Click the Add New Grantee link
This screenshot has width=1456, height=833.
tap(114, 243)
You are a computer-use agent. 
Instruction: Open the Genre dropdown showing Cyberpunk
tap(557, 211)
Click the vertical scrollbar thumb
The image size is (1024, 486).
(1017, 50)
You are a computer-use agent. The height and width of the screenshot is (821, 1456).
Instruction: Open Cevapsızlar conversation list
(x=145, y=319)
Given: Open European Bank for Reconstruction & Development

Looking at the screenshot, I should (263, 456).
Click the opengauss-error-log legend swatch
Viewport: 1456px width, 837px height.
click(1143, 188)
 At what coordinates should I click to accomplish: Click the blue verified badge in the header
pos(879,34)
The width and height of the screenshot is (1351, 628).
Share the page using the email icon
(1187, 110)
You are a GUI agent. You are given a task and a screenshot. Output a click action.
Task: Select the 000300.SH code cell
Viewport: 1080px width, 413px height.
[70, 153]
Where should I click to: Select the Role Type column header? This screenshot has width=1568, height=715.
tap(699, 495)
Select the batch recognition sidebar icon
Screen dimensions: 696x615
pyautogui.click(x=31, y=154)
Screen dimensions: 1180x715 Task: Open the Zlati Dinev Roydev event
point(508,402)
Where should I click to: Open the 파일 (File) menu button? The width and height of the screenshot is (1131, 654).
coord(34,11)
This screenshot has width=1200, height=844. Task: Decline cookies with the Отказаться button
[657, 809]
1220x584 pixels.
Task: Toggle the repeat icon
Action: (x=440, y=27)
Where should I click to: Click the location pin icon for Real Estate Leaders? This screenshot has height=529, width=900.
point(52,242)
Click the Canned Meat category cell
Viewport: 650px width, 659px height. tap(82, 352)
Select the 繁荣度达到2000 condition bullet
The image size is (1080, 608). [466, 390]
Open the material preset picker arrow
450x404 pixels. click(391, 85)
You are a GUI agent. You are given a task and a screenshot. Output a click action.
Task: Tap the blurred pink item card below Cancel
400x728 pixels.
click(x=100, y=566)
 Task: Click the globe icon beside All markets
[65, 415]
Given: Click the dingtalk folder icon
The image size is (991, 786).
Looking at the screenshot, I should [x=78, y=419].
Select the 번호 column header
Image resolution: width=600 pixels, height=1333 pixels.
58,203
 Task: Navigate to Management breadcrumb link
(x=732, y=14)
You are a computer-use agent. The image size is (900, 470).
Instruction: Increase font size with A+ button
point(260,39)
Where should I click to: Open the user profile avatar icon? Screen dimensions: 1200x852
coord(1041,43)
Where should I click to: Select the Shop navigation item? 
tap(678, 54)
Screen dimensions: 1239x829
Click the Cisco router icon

::::::::::

--- Task to complete ---
Rewrite all the data above, changing "Canned Meat" to "Frozen Fish" and leaving everything else unchanged.

--- Exercise solution ---
Click the Add New Grantee link
This screenshot has width=1456, height=833.
tap(114, 243)
You are a computer-use agent. 
Instruction: Open the Genre dropdown showing Cyberpunk
tap(557, 211)
Click the vertical scrollbar thumb
The image size is (1024, 486).
(1017, 50)
You are a computer-use agent. The height and width of the screenshot is (821, 1456).
Instruction: Open Cevapsızlar conversation list
(x=145, y=319)
Given: Open European Bank for Reconstruction & Development

Looking at the screenshot, I should (263, 456).
Click the opengauss-error-log legend swatch
Viewport: 1456px width, 837px height.
click(1143, 188)
 At what coordinates should I click to accomplish: Click the blue verified badge in the header
pos(879,34)
The width and height of the screenshot is (1351, 628).
Share the page using the email icon
(1187, 110)
You are a GUI agent. You are given a task and a screenshot. Output a click action.
Task: Select the 000300.SH code cell
Viewport: 1080px width, 413px height.
[70, 153]
Where should I click to: Select the Role Type column header? This screenshot has width=1568, height=715.
tap(699, 495)
Select the batch recognition sidebar icon
Screen dimensions: 696x615
pyautogui.click(x=31, y=154)
Screen dimensions: 1180x715 Task: Open the Zlati Dinev Roydev event
point(508,402)
Where should I click to: Open the 파일 (File) menu button? The width and height of the screenshot is (1131, 654).
coord(34,11)
This screenshot has width=1200, height=844. Task: Decline cookies with the Отказаться button
[657, 809]
1220x584 pixels.
Task: Toggle the repeat icon
Action: (x=440, y=27)
Where should I click to: Click the location pin icon for Real Estate Leaders? This screenshot has height=529, width=900.
point(52,242)
Click the Frozen Fish category cell
Viewport: 650px width, 659px height. tap(82, 352)
Select the 繁荣度达到2000 condition bullet
The image size is (1080, 608). [466, 390]
Open the material preset picker arrow
450x404 pixels. click(391, 85)
You are a GUI agent. You are given a task and a screenshot. Output a click action.
Task: Tap the blurred pink item card below Cancel
400x728 pixels.
click(x=100, y=566)
 Task: Click the globe icon beside All markets
[65, 415]
Given: Click the dingtalk folder icon
The image size is (991, 786).
Looking at the screenshot, I should [x=78, y=419].
Select the 번호 column header
Image resolution: width=600 pixels, height=1333 pixels.
58,203
 Task: Navigate to Management breadcrumb link
(x=732, y=14)
You are a computer-use agent. The image size is (900, 470).
Instruction: Increase font size with A+ button
point(260,39)
Where should I click to: Open the user profile avatar icon? Screen dimensions: 1200x852
coord(1041,43)
Where should I click to: Select the Shop navigation item? 
tap(678, 54)
Screen dimensions: 1239x829
Click the Cisco router icon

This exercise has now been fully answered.